Data entries:
····················

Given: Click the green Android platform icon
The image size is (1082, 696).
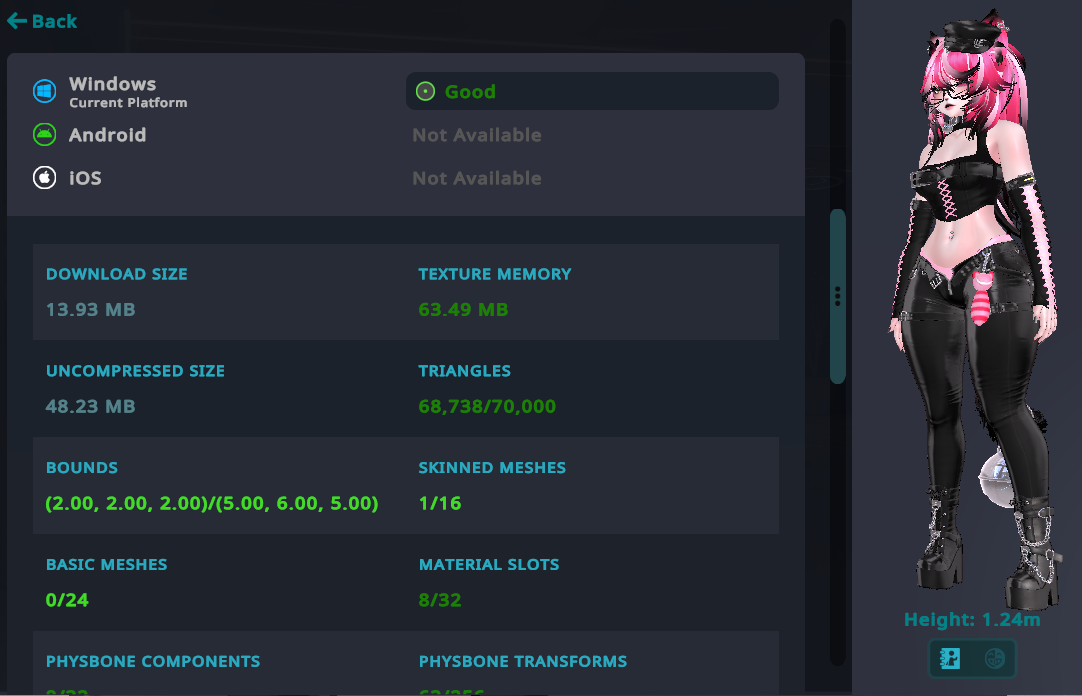Looking at the screenshot, I should [x=44, y=134].
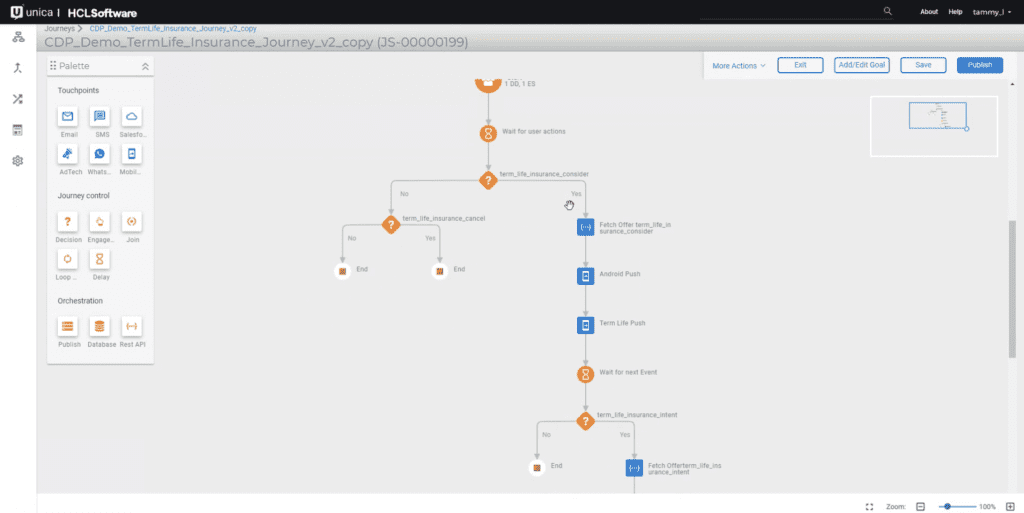Collapse the Palette panel

145,67
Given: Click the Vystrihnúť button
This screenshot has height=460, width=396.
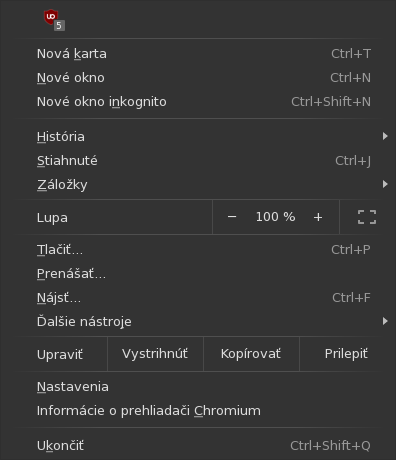Looking at the screenshot, I should coord(155,354).
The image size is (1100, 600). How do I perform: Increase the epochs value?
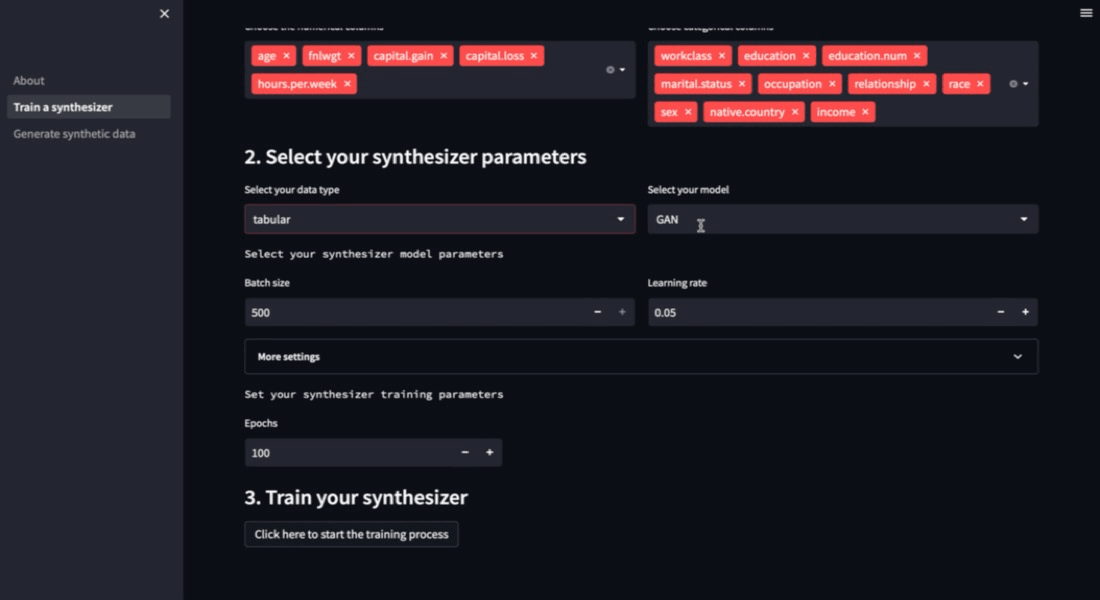[x=490, y=453]
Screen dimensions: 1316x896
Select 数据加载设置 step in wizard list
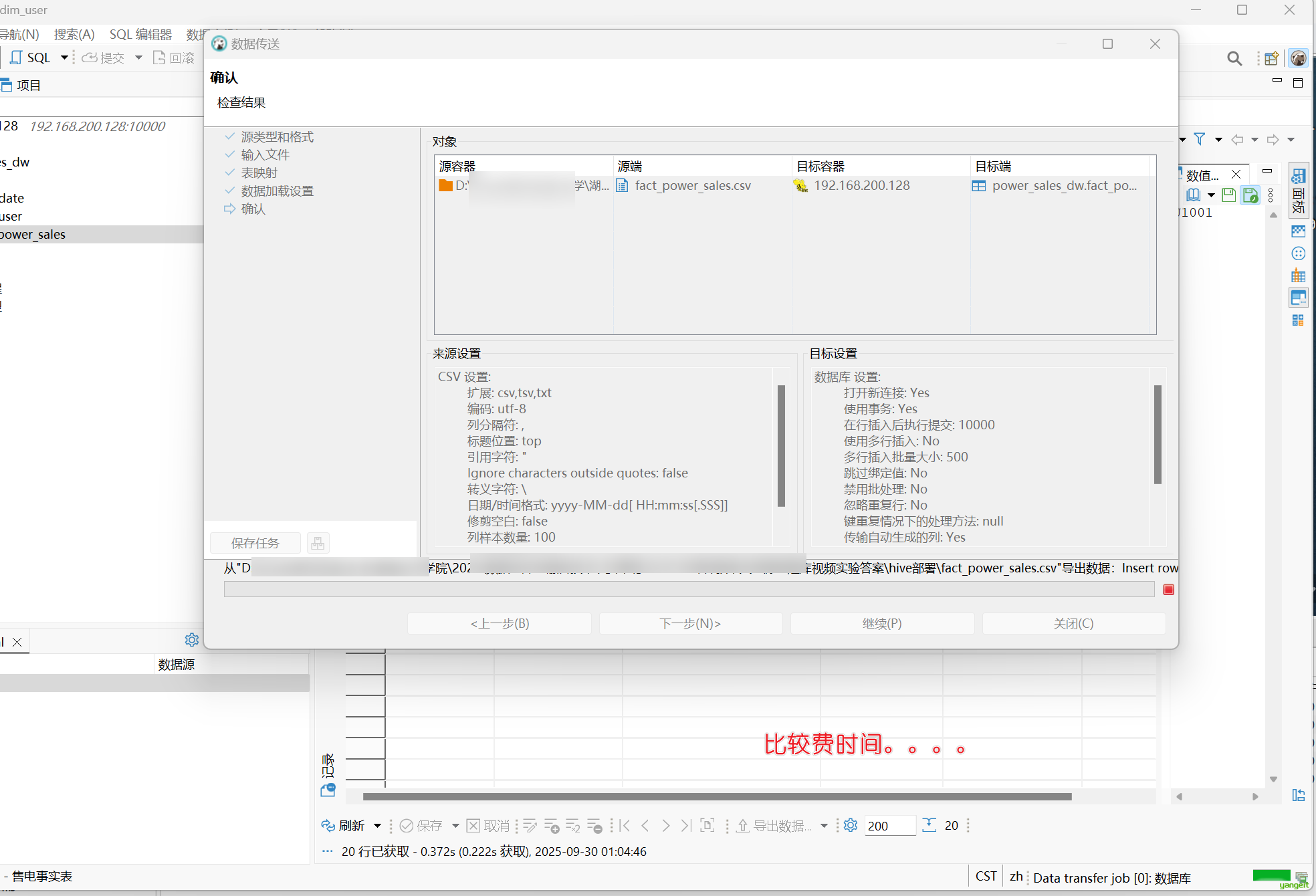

····················

TO DO | Rename "wizard" to "setup" in everything from the line containing "Screen dimensions: 1316x896" through the end of the entries, and leave every other word as it is. Don't include the pictures in your answer.

SOLUTION TO THIS PROBLEM |
Screen dimensions: 1316x896
Select 数据加载设置 step in setup list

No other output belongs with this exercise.